The plaintiff’s performance of the contract, so far as proceeded with, being unsatisfactory to the board of inspectors, the defendant addressed a communication to the plaintiff, stating this dissatisfaction, and concluding as follows: “ This is the third notice I have served on you, and am invested with the power, according to my agreement with you as per specification for said prison, to have this work finished up immediately by another contractor. The cost of the said work to be deducted from your contract.” The defendant then, through another subcontractor, finished the work. The plaintiff neither attempted further performance nor objected to the course pursued by the defendant.
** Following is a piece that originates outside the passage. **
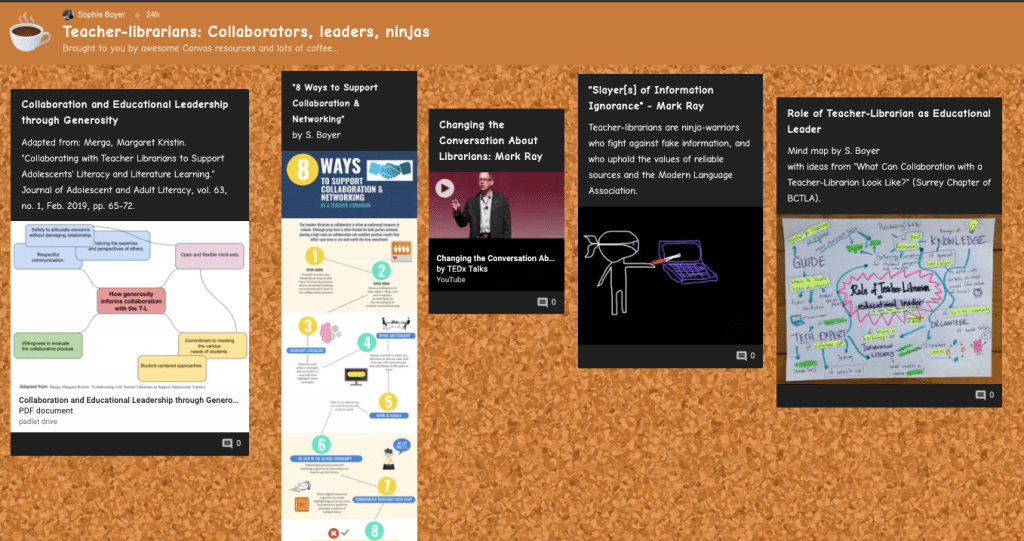Screen dimensions: 1024x541
Task: Open Sophie Boyer's profile avatar
Action: click(68, 15)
Whether, by the true construction of the contract, the defendant was authorized to proceed in this manner, had the plaintiff contested his right to do so, is not material. The right was asserted by the defendant and recognized by the plaintiff, the parties thus agreeing on the construction of the contract. The preliminaries and notice contemplated by the contract were obviously for the benefit of the plaintiff, and might be waived. Acquiescence in the defendant’s action must be deemed a waiver of all that might have been demanded before the work was taken out of the plaintiff’s hands. As matter of fact, the defendant, with the co-operation of the prison superintendent, who excluded the plaintiff’s workmen from the grounds, practically prevented the plaintiff from continuing *87the work. Having for this purpose assumed the right, under the contract, of placing its completion in the hands of another, he cannot now be heard to allege that he had no authority to do so. His notice to the plaintiff announced his purpose of doing this; also that, as provided by the contract, “ the cost of the said work to be deducted from your contract; ” and to this the plaintiff practically assented. This was an exercise of authority, and an application of the penalty for default, substantially in accordance with the contract. It left the plaintiff entitled to the difference between the contract price and the cost to the defendant of completing the work with interest from the time of completion.
Judgment reversed, and it is ordered that judgment be entered in the court below in conformity with this opinion.